# What is needed
Render everything below, from the line containing "At what coordinates" down to the line containing "Click 'Regolare la", both included, as a Markdown table with the columns Row and Line Text. Leave out blank lines and include no other lines.

# Supplied records
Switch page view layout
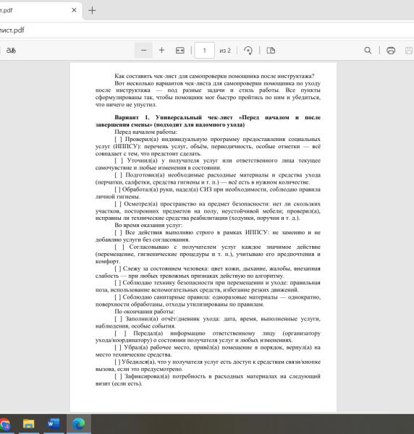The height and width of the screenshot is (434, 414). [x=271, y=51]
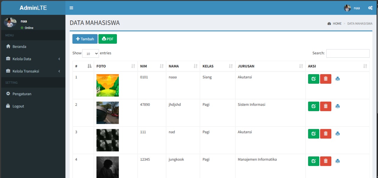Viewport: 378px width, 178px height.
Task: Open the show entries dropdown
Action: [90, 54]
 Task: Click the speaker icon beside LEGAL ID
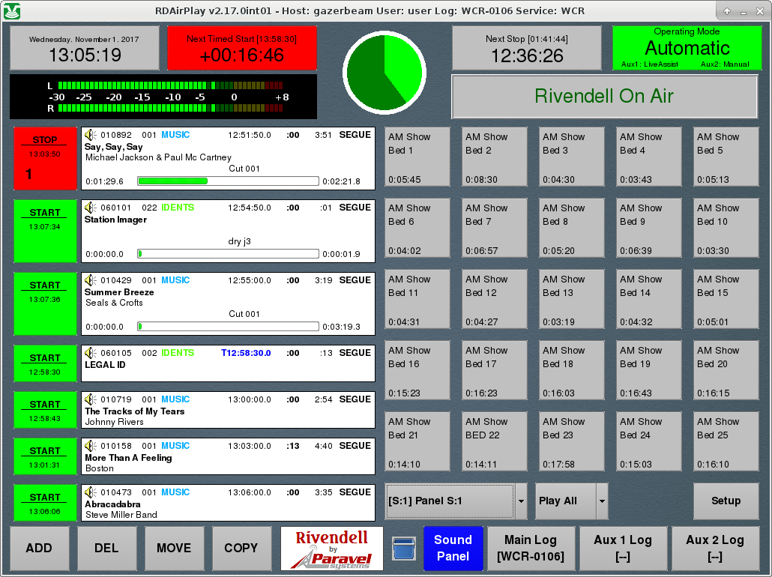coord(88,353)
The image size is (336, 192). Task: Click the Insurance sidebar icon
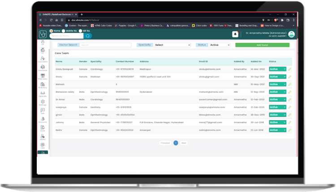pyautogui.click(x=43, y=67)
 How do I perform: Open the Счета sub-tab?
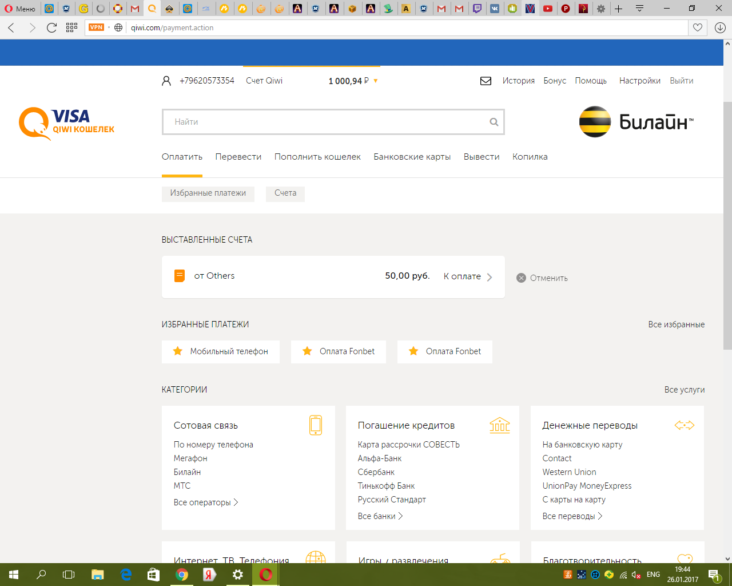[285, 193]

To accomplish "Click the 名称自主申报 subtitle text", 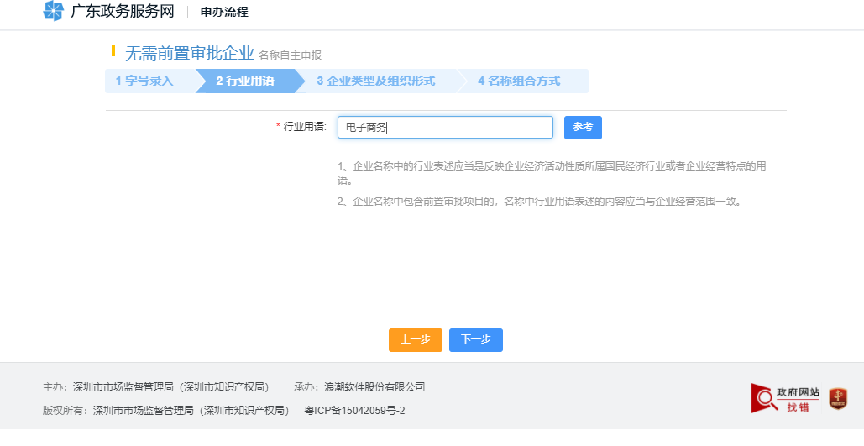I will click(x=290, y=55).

---

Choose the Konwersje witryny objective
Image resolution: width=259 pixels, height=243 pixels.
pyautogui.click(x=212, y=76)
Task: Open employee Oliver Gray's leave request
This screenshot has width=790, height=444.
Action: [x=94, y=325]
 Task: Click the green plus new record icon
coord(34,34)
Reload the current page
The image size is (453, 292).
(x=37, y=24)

...

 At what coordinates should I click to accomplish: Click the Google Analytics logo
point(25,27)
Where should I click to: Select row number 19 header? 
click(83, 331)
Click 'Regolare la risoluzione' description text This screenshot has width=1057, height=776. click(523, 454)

# Solution for this exercise
| Row | Line Text |
|---|---|
| 1 |  At what coordinates should I click to accomplish: Click the Google Analytics logo |
| 2 | point(25,27) |
| 3 | Where should I click to: Select row number 19 header?  |
| 4 | click(83, 331) |
| 5 | Click 'Regolare la risoluzione' description text This screenshot has width=1057, height=776. click(523, 454) |